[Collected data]
==============================

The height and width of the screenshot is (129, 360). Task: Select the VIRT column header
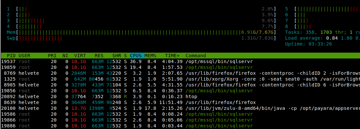coord(80,56)
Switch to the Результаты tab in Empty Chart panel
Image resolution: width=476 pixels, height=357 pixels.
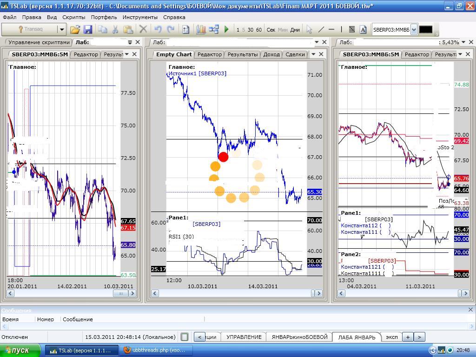tap(242, 54)
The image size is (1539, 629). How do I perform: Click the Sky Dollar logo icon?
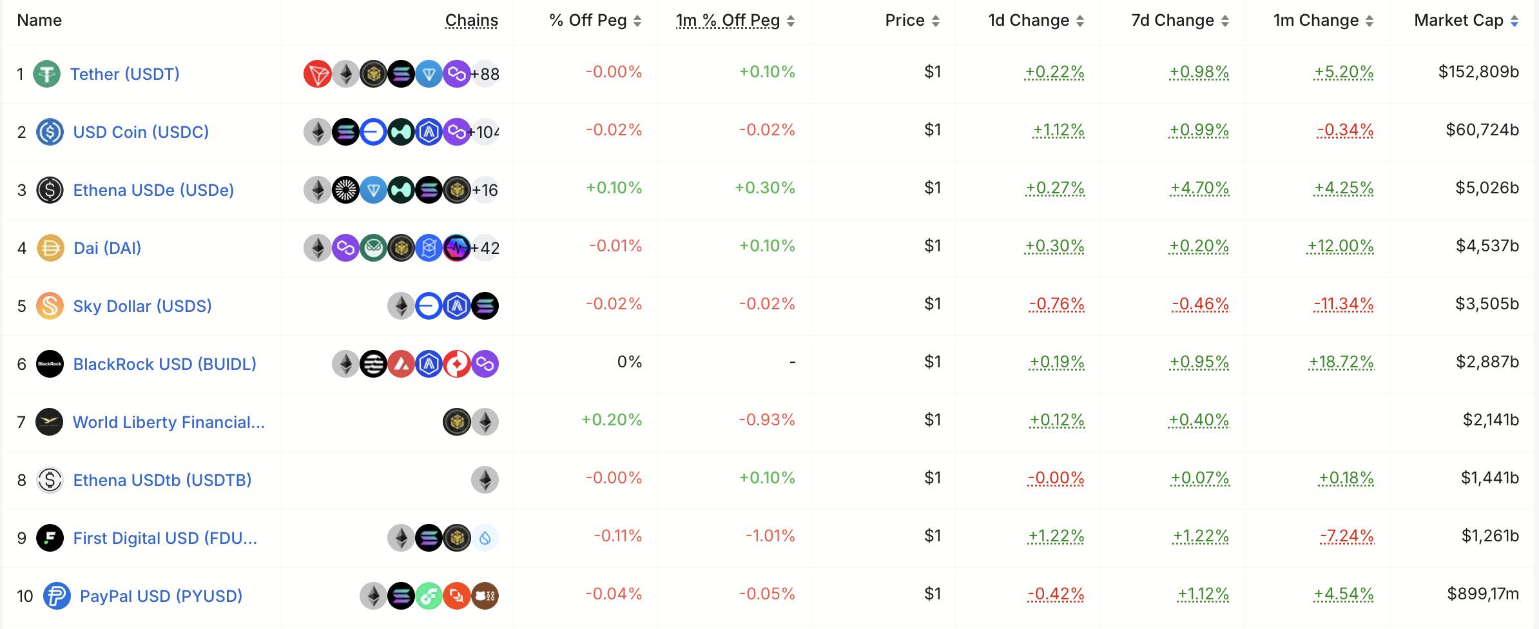coord(50,306)
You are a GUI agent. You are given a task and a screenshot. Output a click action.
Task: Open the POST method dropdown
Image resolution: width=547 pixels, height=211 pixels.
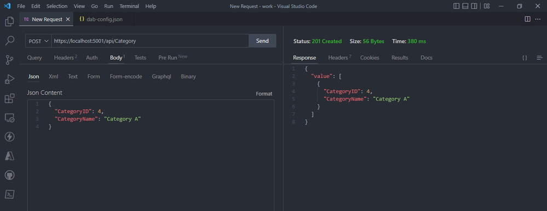tap(38, 41)
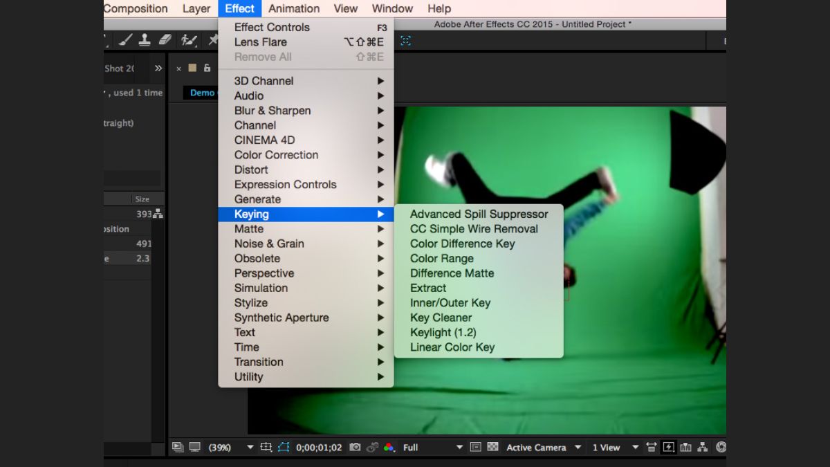Take a snapshot with camera icon
Image resolution: width=830 pixels, height=467 pixels.
355,448
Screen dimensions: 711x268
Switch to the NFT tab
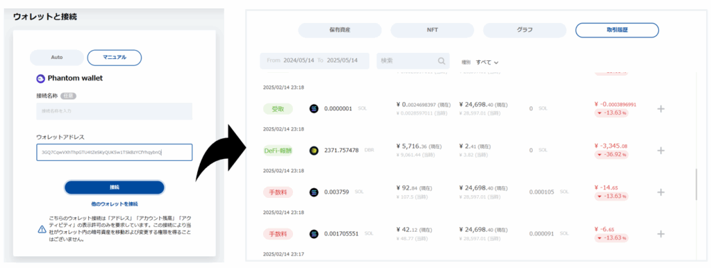[432, 31]
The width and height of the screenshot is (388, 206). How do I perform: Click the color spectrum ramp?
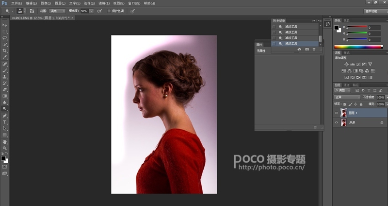pos(358,47)
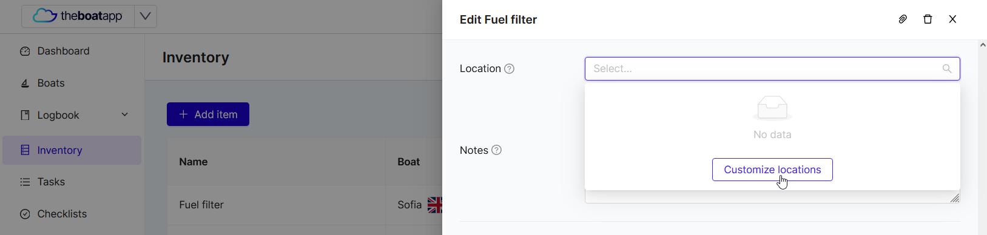The height and width of the screenshot is (235, 987).
Task: Open the dropdown arrow beside theboatapp logo
Action: point(145,16)
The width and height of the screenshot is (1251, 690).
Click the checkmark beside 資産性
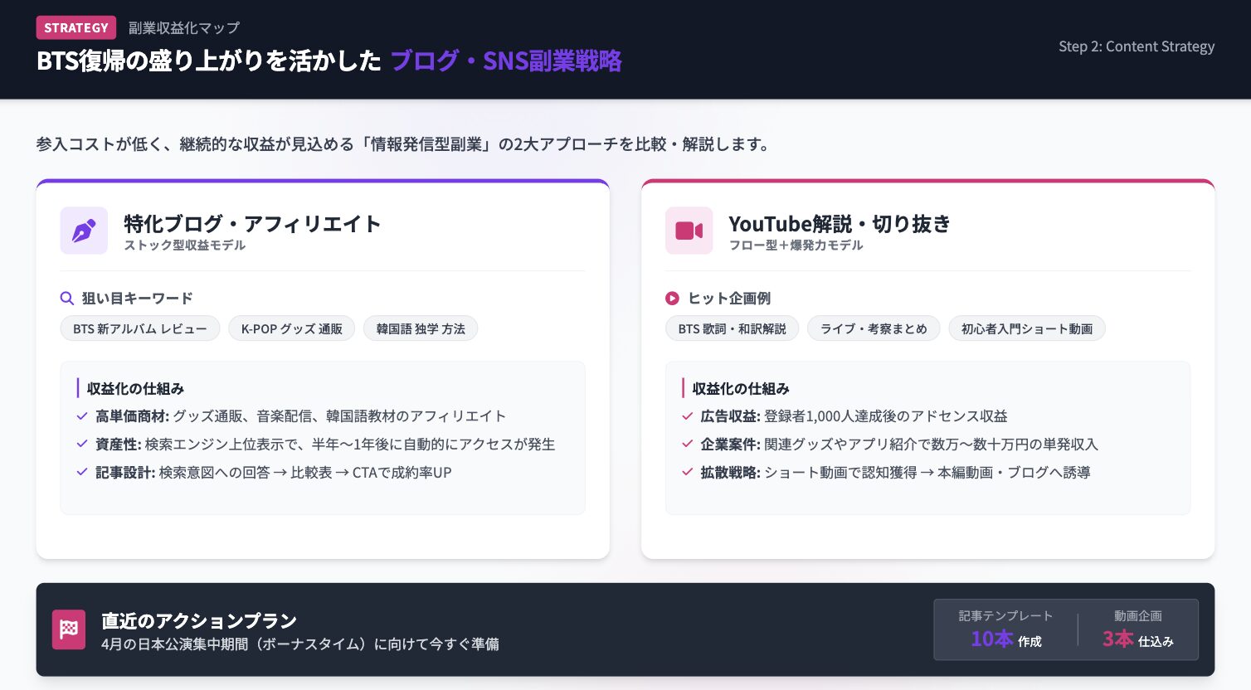click(x=82, y=445)
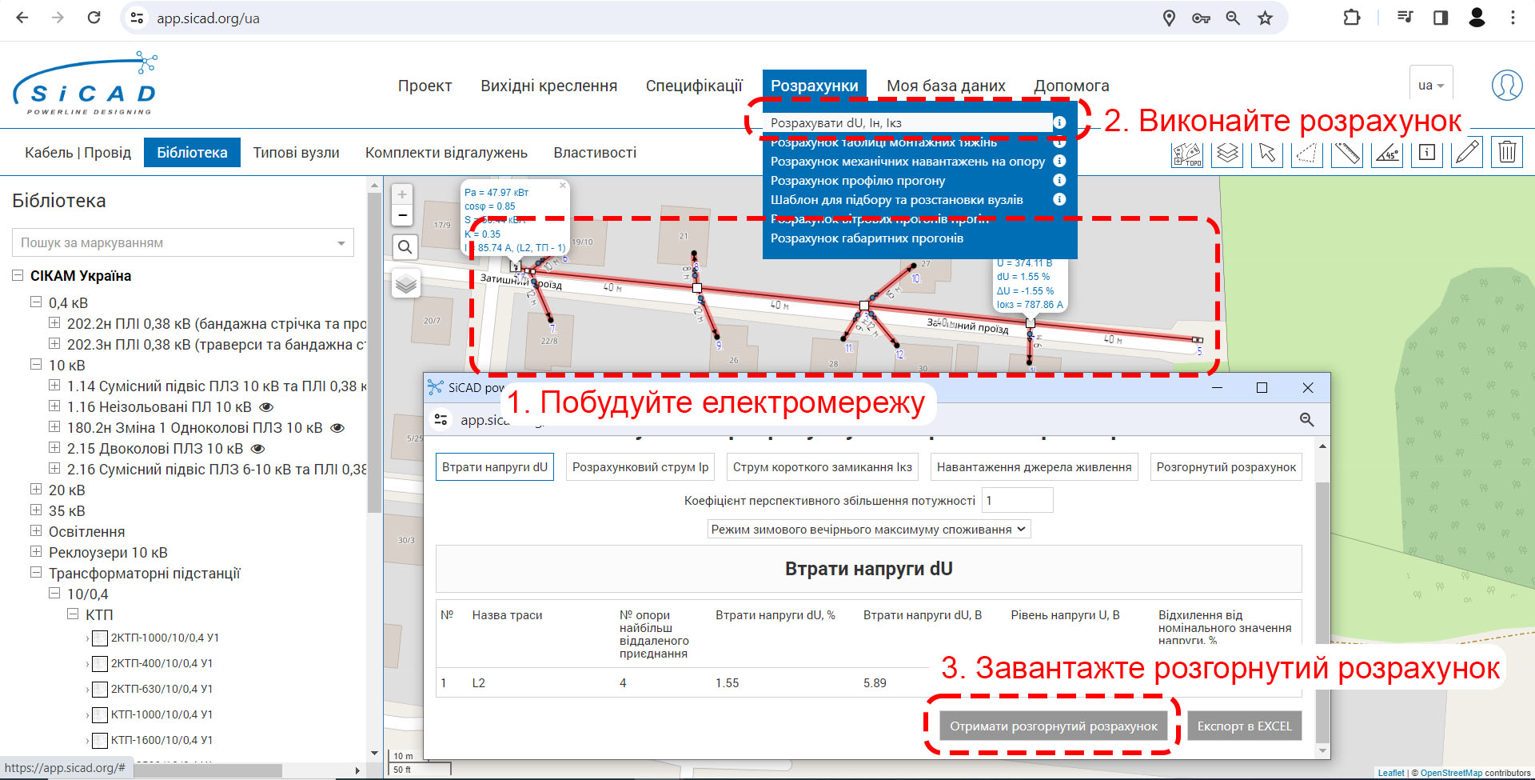
Task: Click Експорт в EXCEL button
Action: click(1245, 726)
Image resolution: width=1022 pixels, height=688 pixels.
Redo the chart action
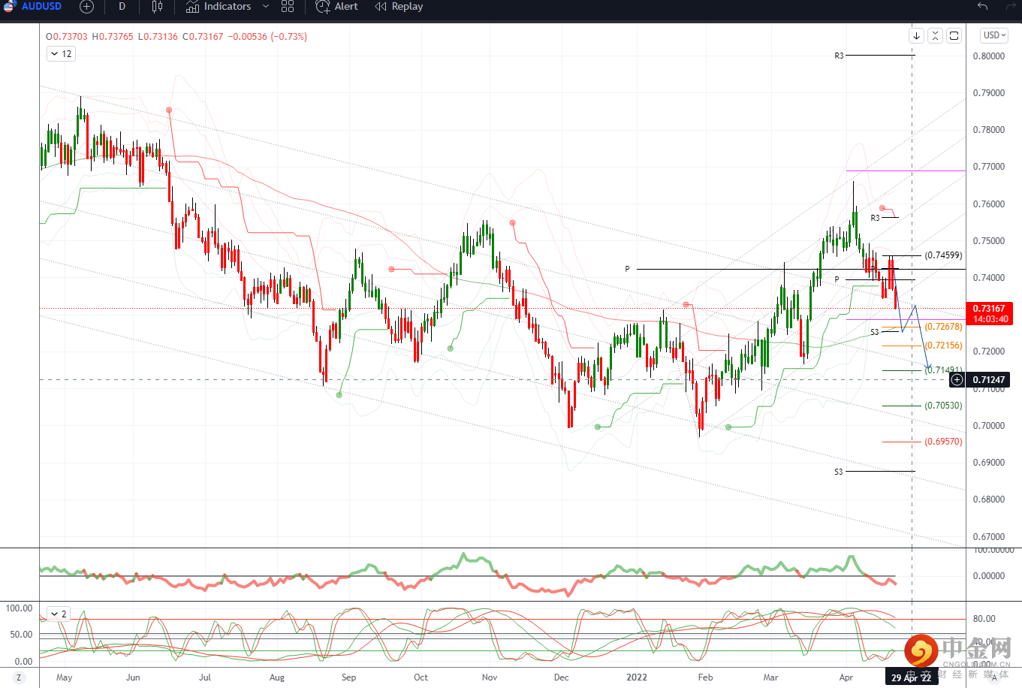click(1010, 7)
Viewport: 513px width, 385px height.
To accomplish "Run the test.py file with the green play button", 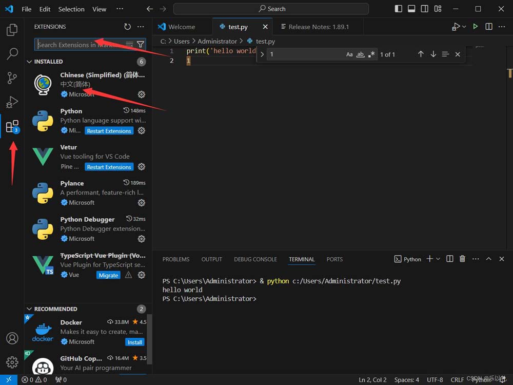I will 475,26.
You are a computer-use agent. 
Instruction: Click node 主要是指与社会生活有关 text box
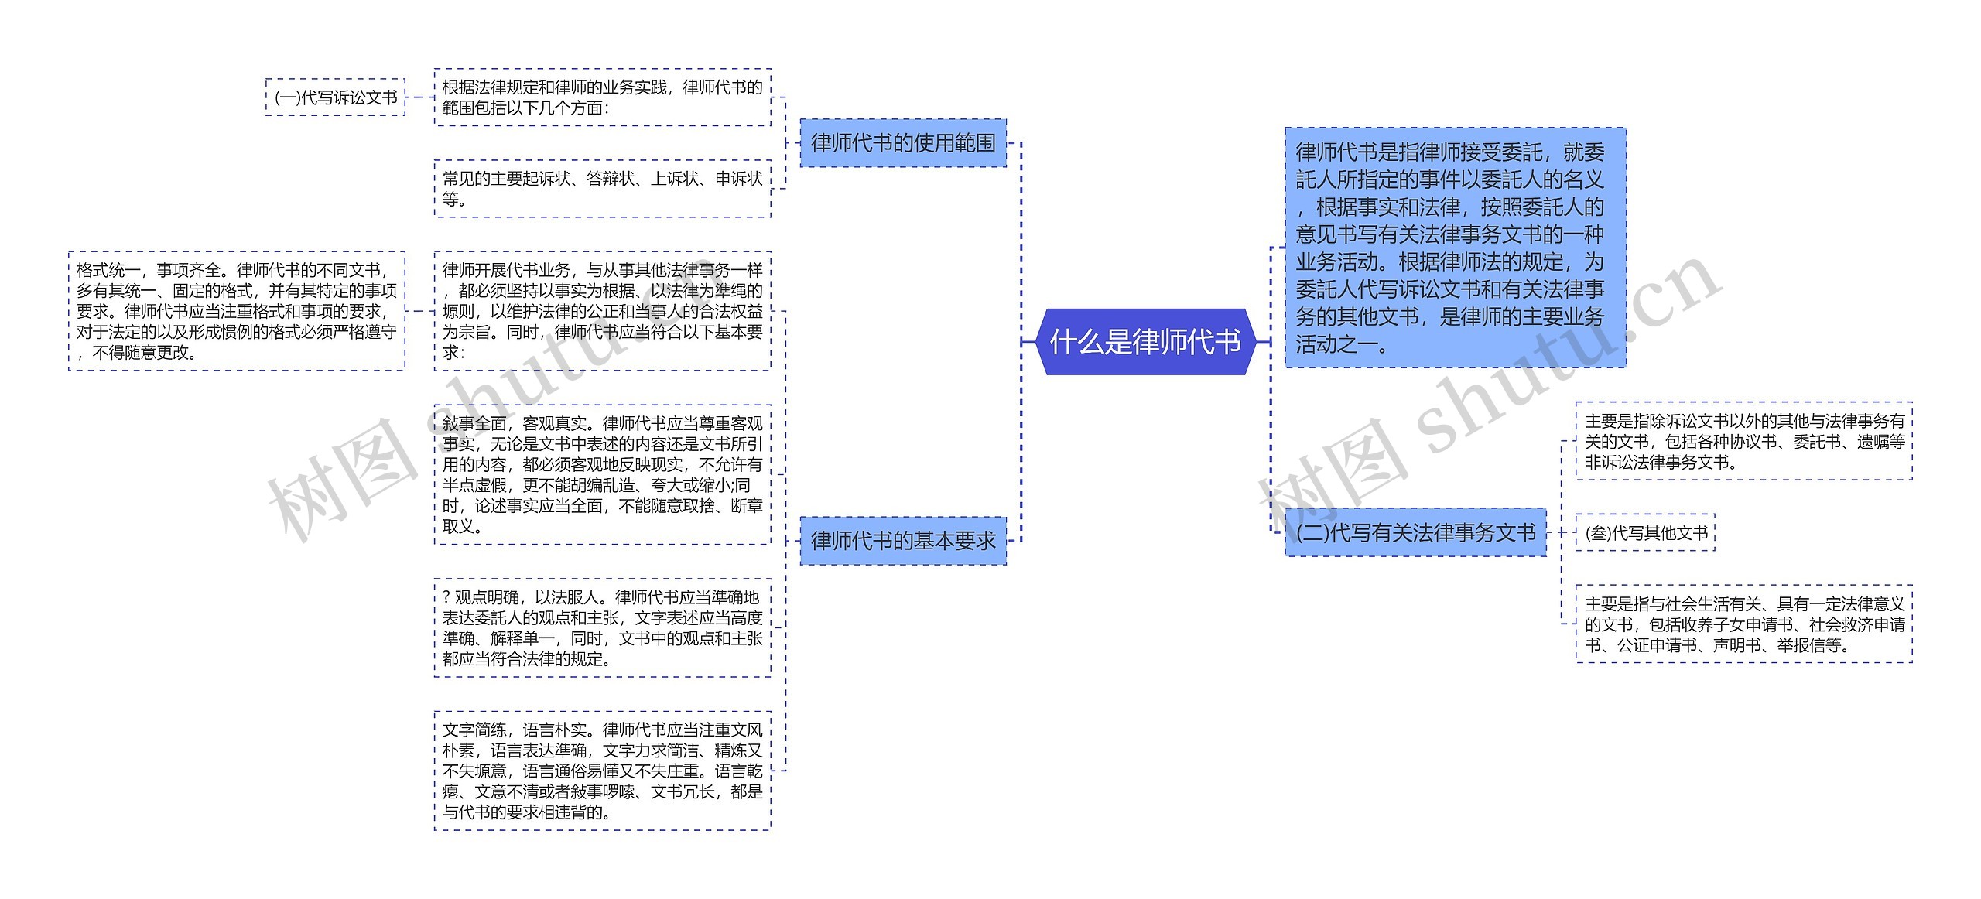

==============================

Task brief:
Copy, from the data above, every line where the word "agent" appears.

Task response:
You are a GUI agent. You are given a task and a screenshot. Output a click action.
You are a computer-use agent. 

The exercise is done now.